(Goal of the exercise): Search the entries below for the word "icon", then copy each line in which it is found.
/---
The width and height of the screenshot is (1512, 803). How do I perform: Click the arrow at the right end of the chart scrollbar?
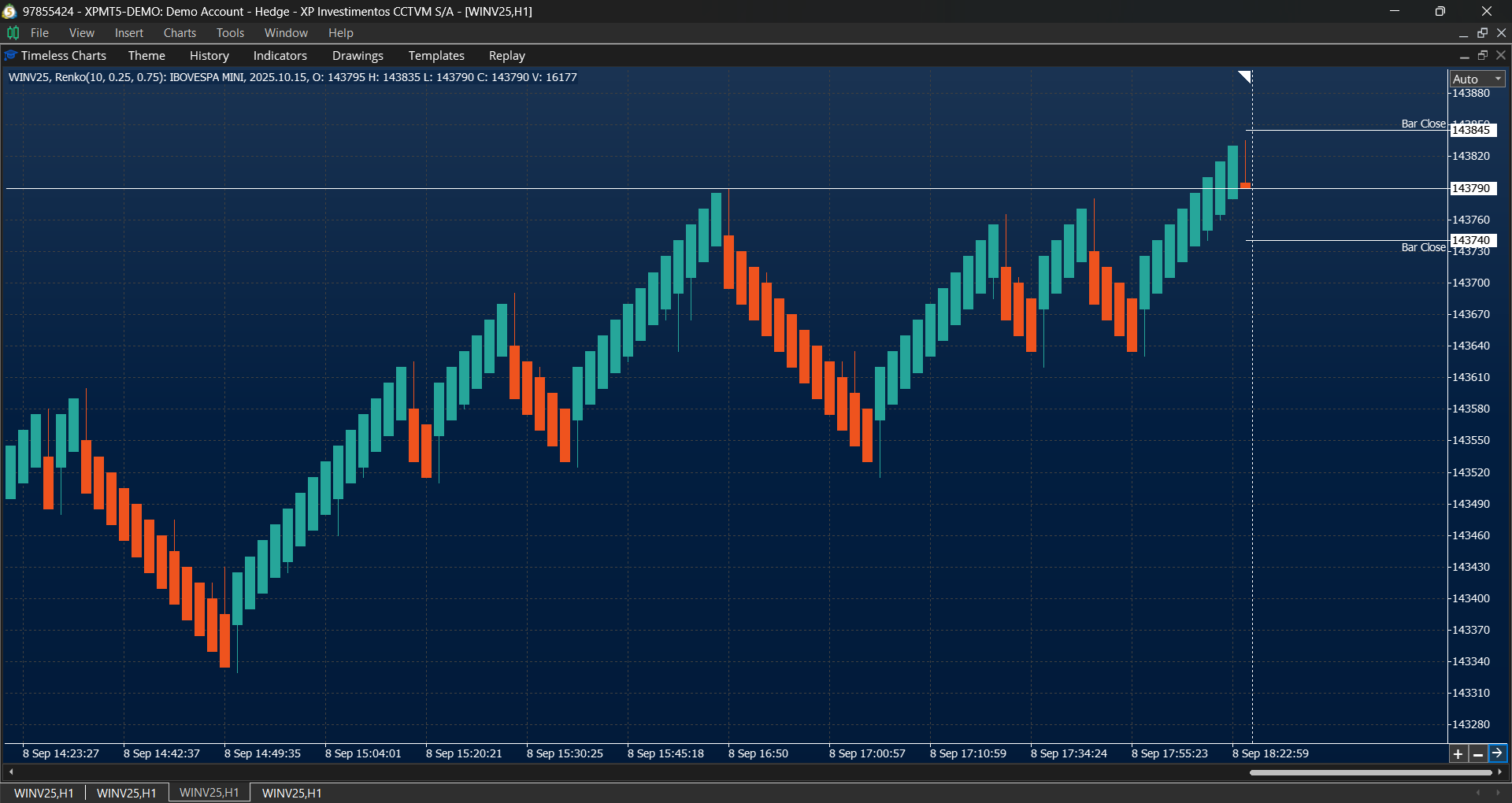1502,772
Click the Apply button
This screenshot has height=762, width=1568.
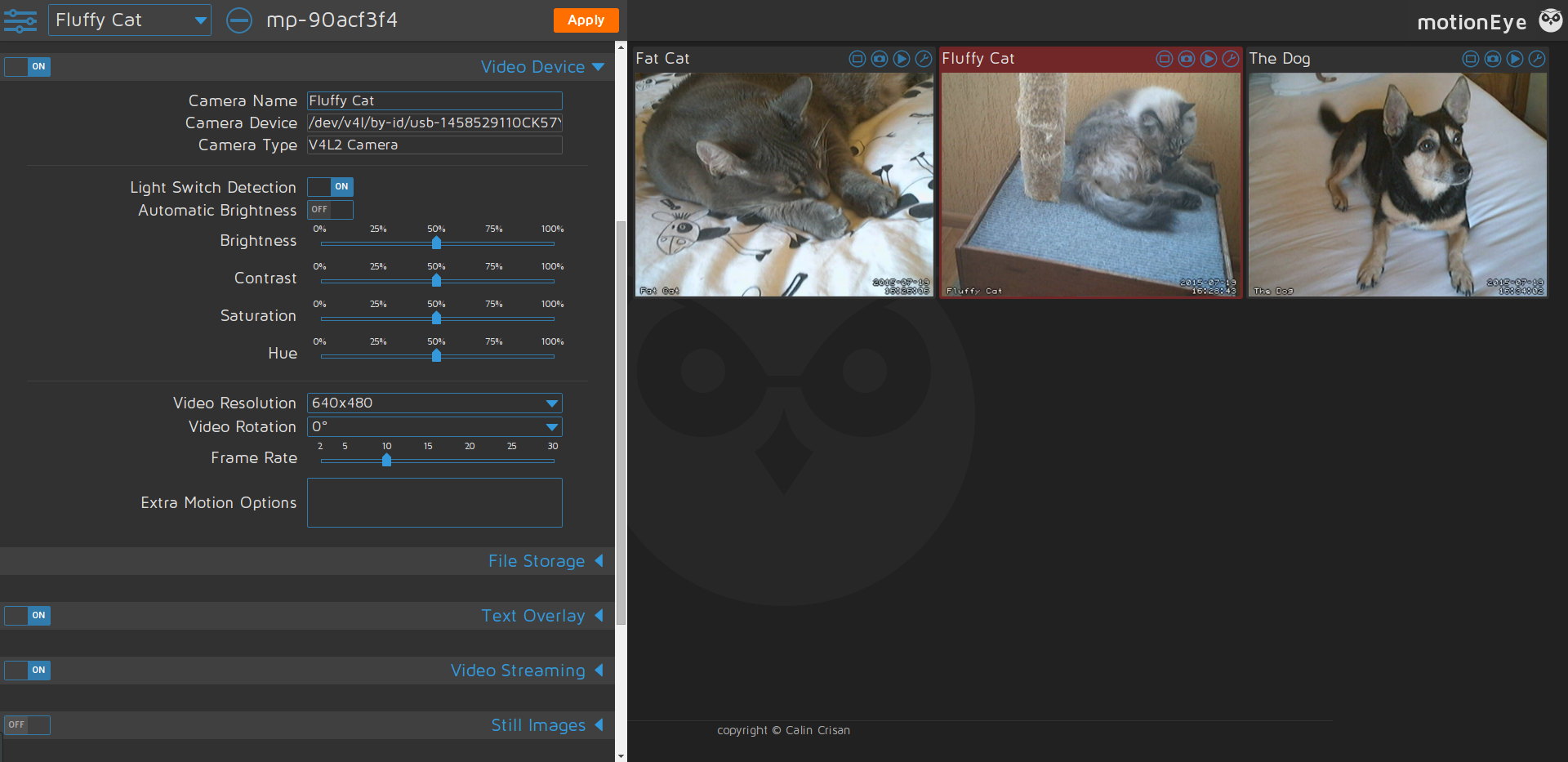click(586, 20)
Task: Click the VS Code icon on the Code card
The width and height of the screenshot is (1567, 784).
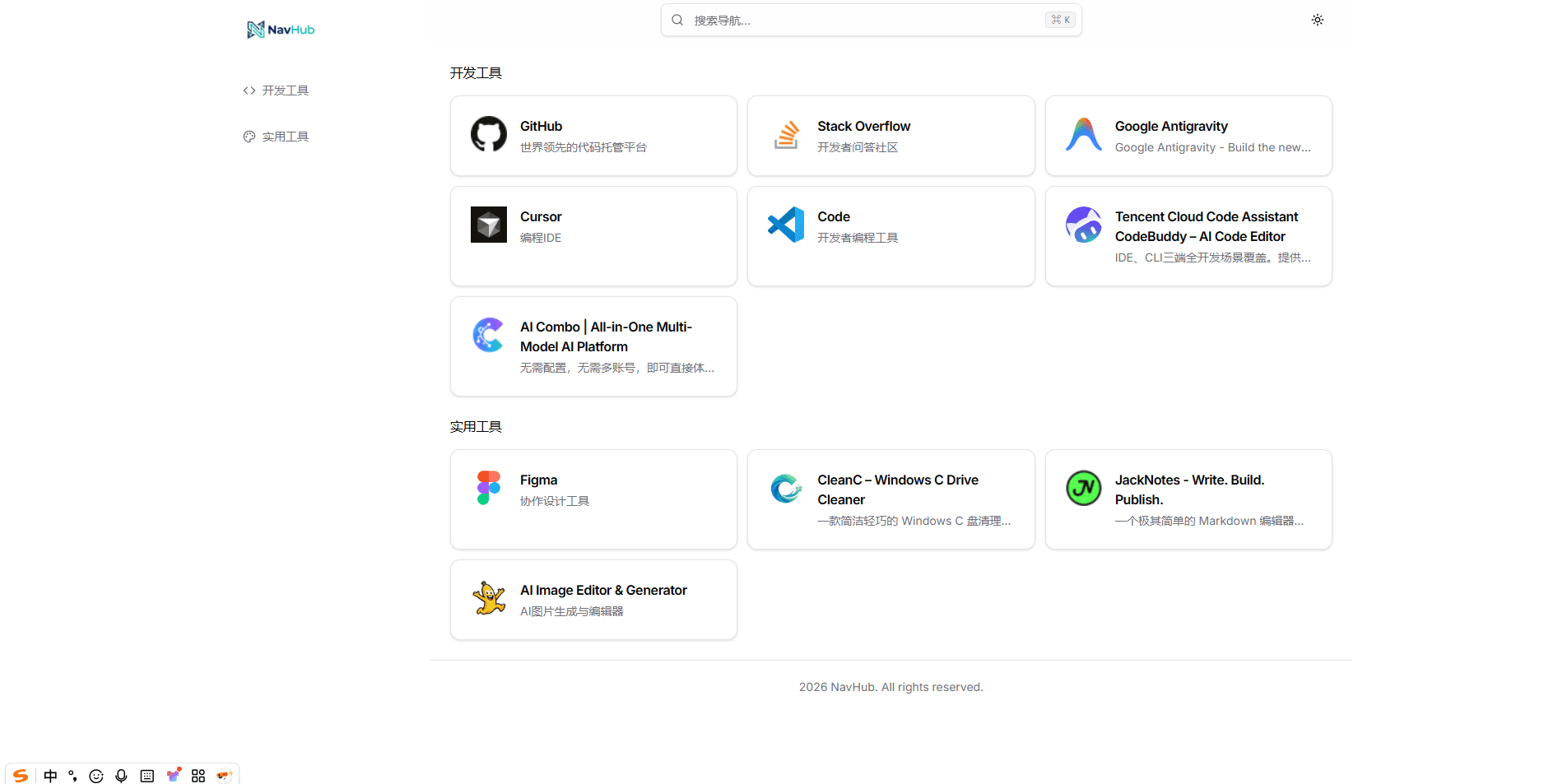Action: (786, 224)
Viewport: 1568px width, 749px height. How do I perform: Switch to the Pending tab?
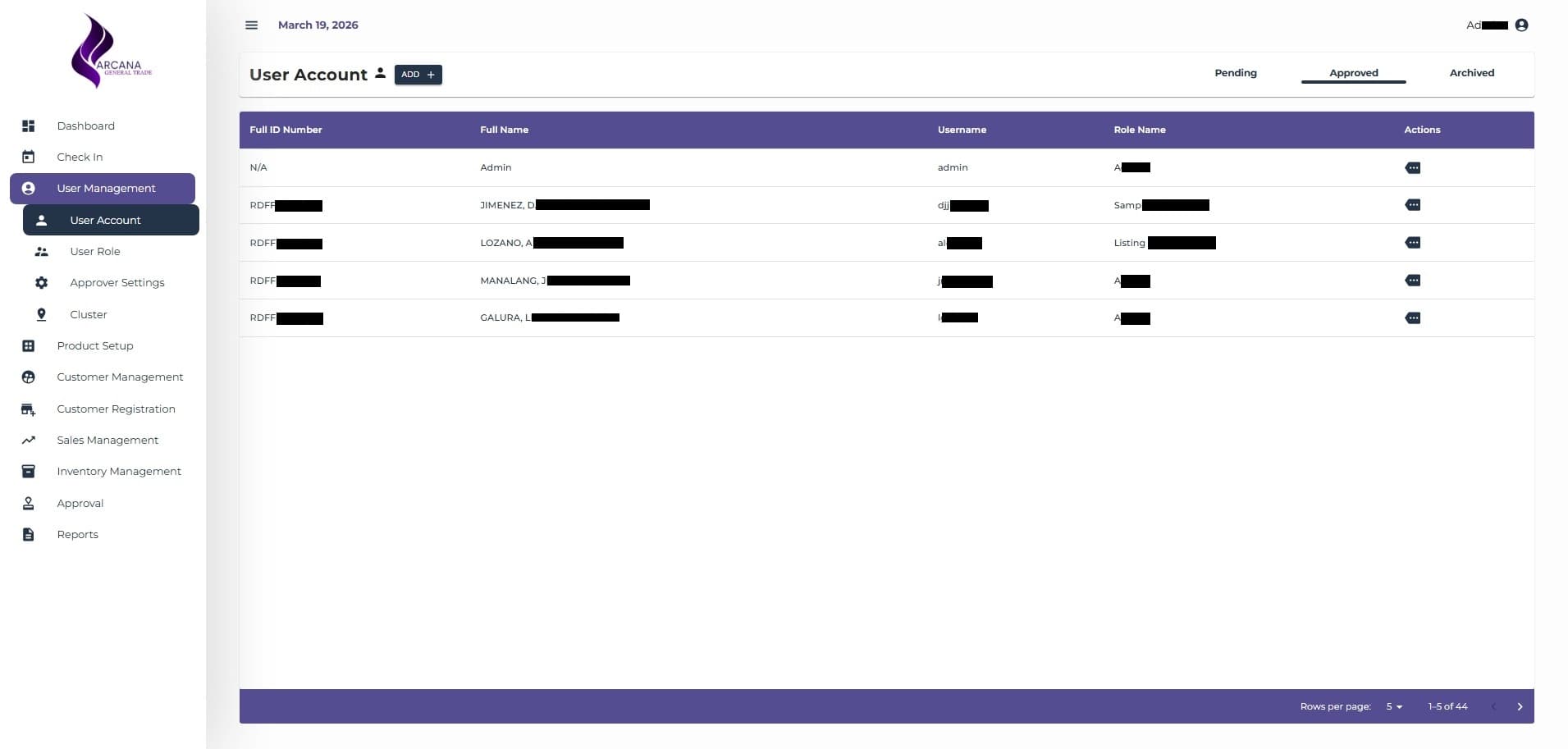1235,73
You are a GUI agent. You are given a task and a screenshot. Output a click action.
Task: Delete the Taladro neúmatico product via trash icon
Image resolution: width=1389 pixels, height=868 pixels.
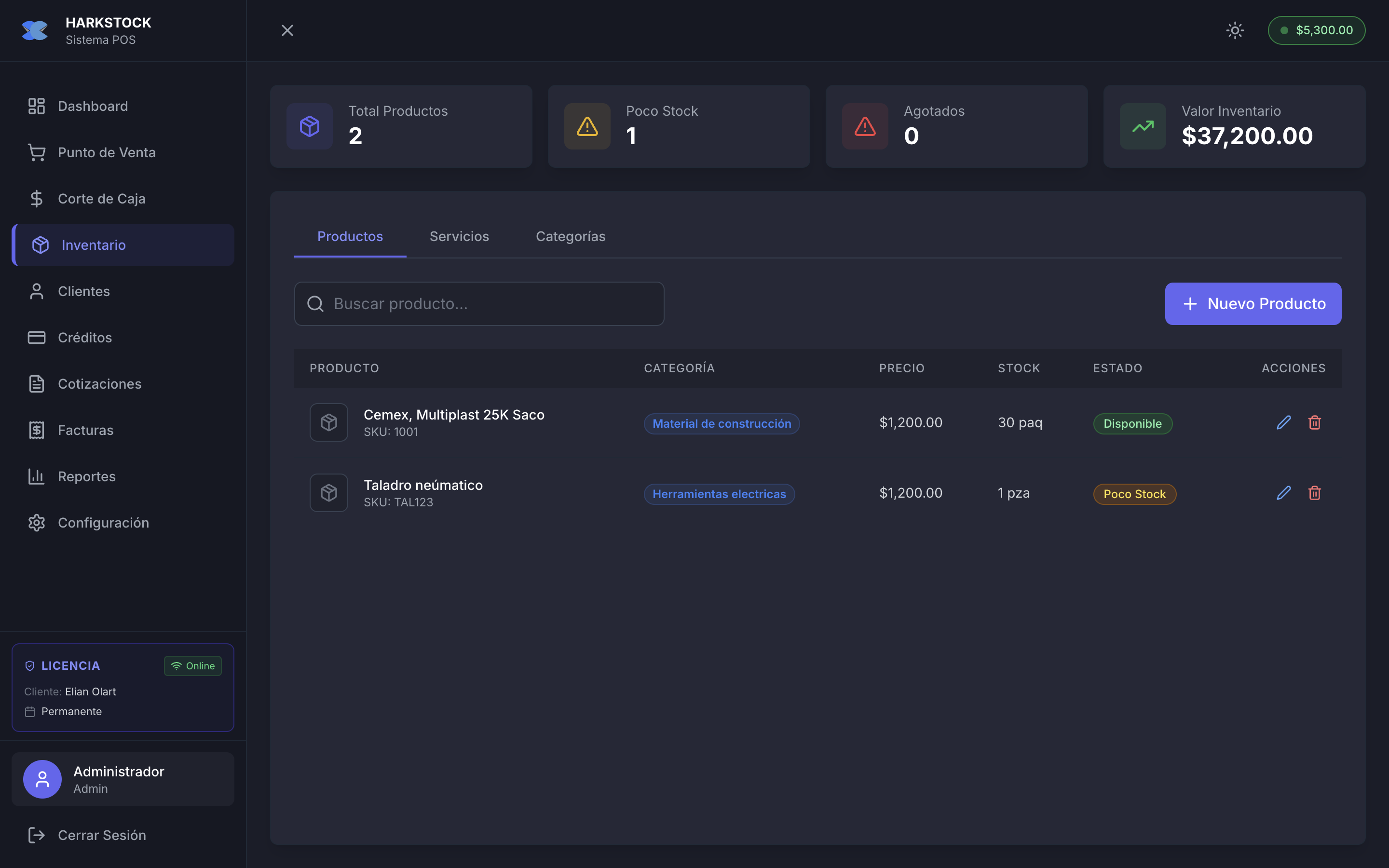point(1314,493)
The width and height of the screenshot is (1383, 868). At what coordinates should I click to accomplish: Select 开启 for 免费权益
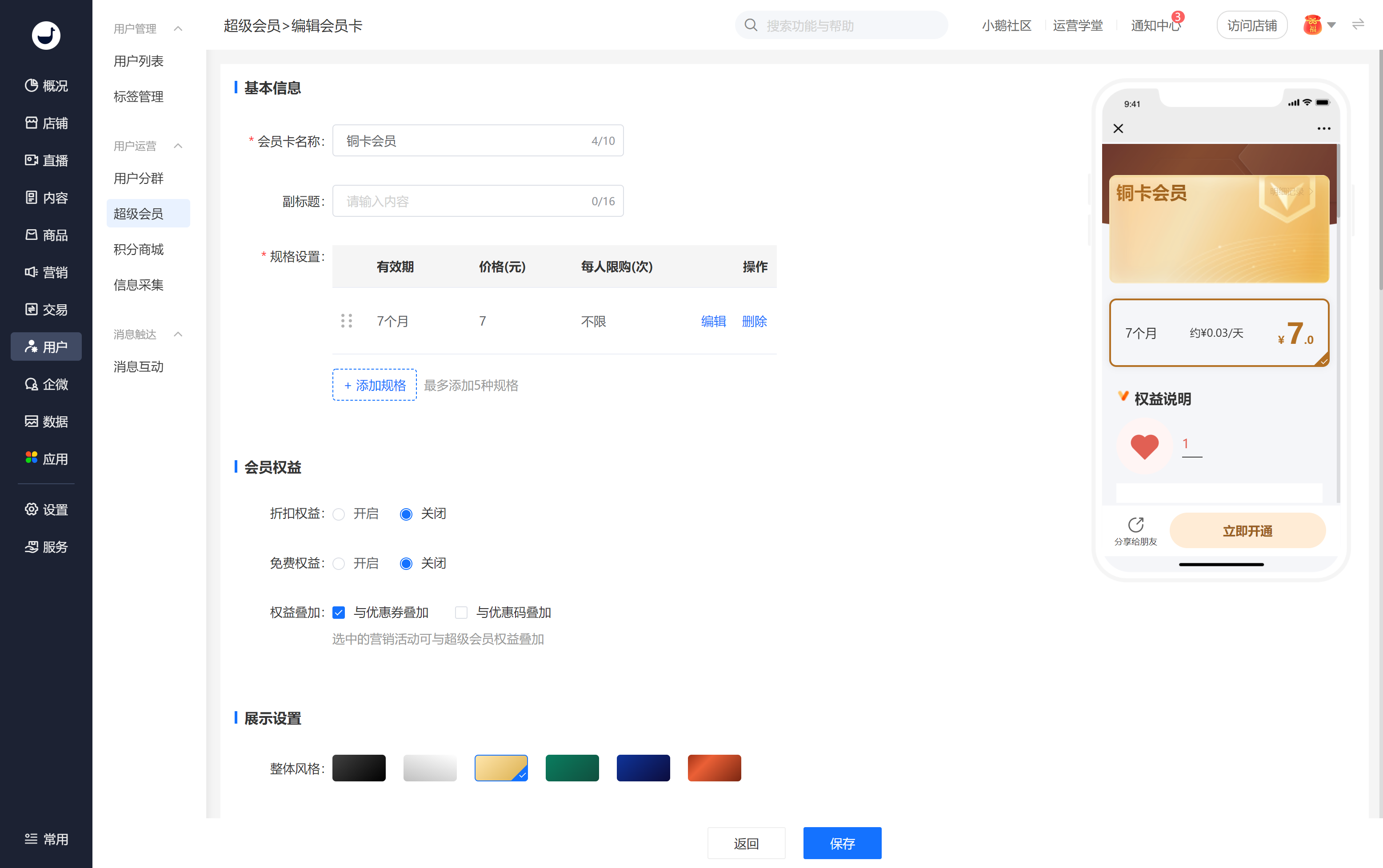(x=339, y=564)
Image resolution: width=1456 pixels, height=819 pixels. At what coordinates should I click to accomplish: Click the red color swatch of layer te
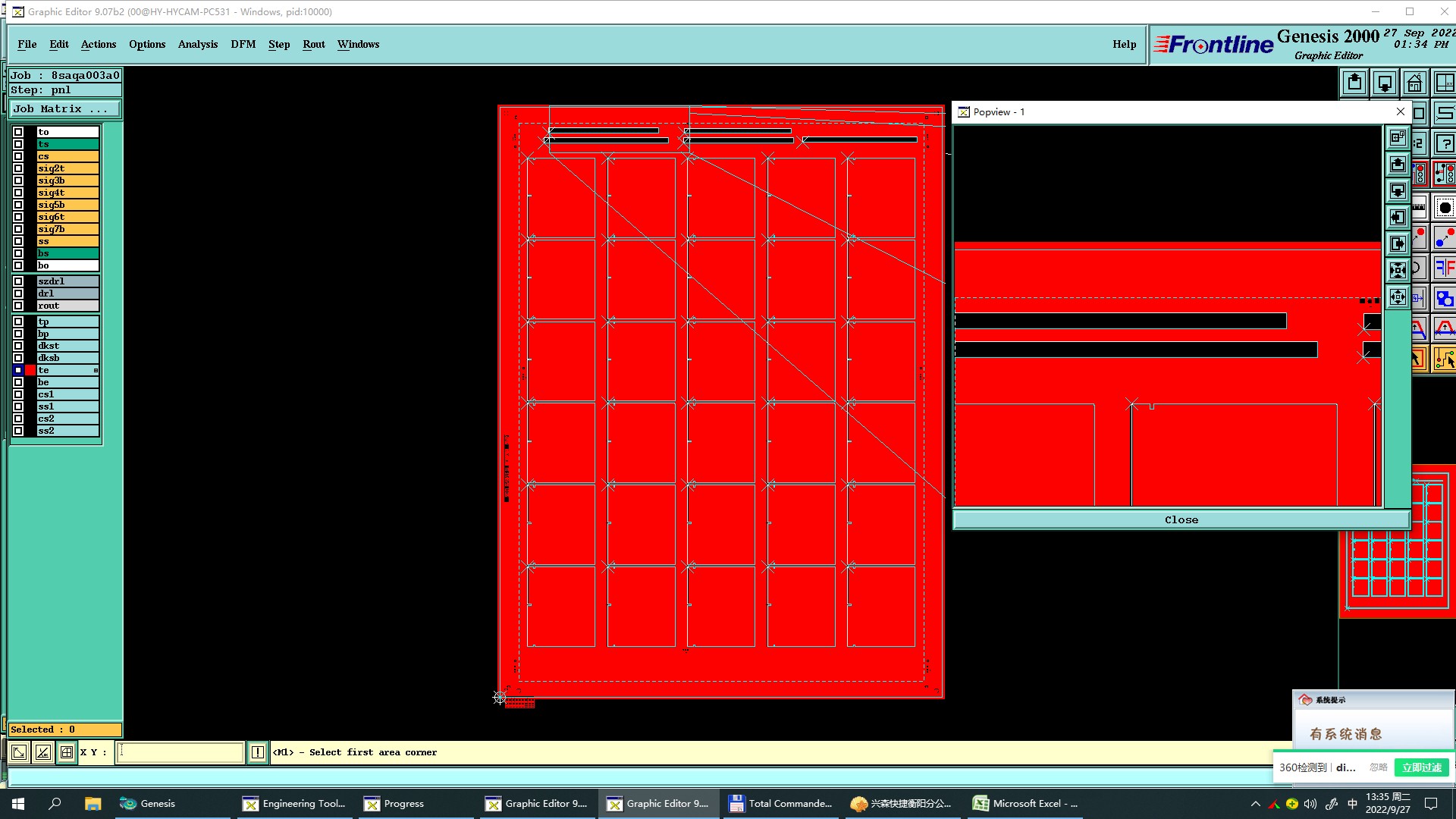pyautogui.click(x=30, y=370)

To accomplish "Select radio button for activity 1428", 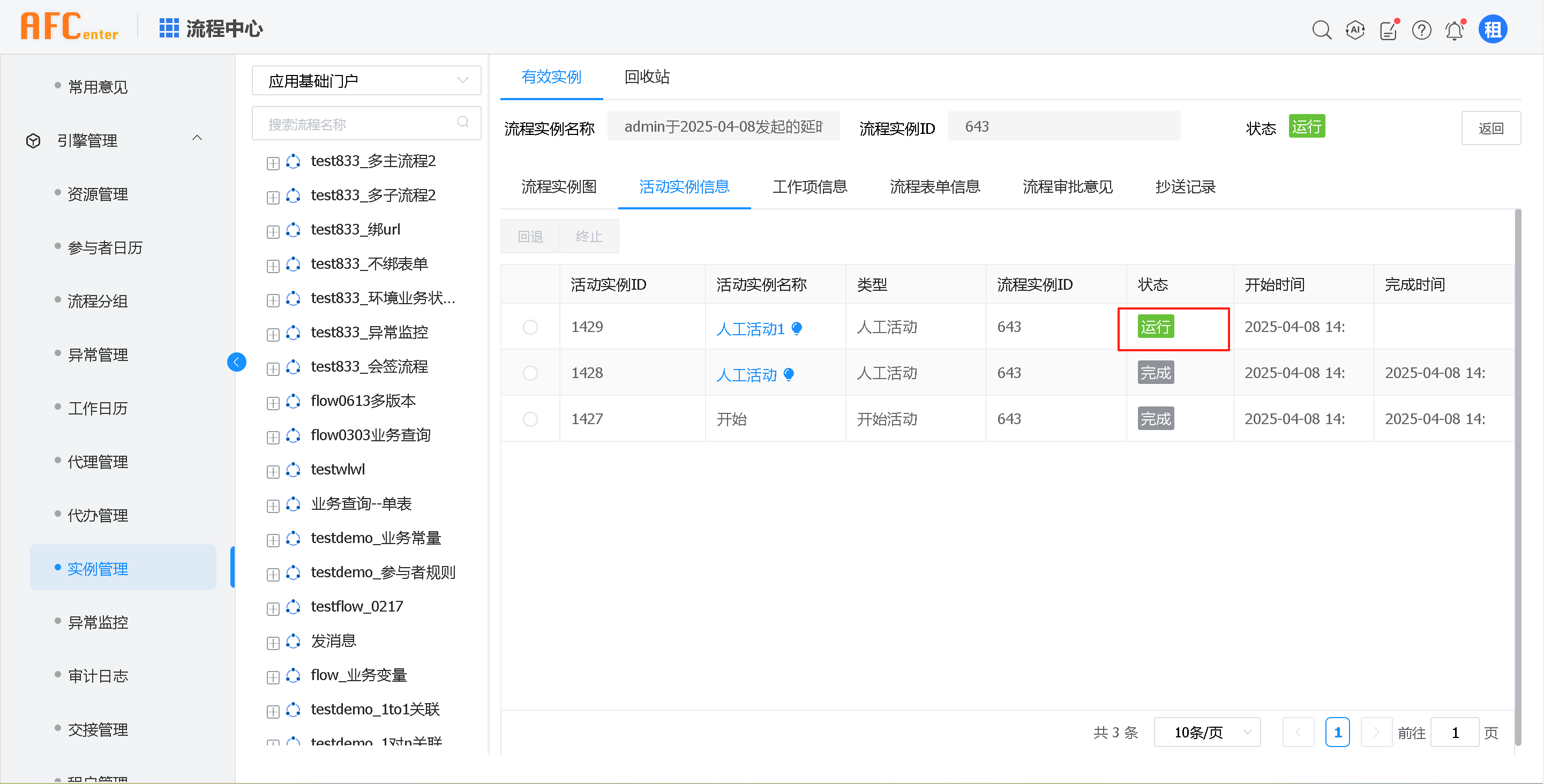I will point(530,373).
\---
(Response to the task):
Task: Click the VS Code icon on the Code card
Task: Delete the Taladro neúmatico product via trash icon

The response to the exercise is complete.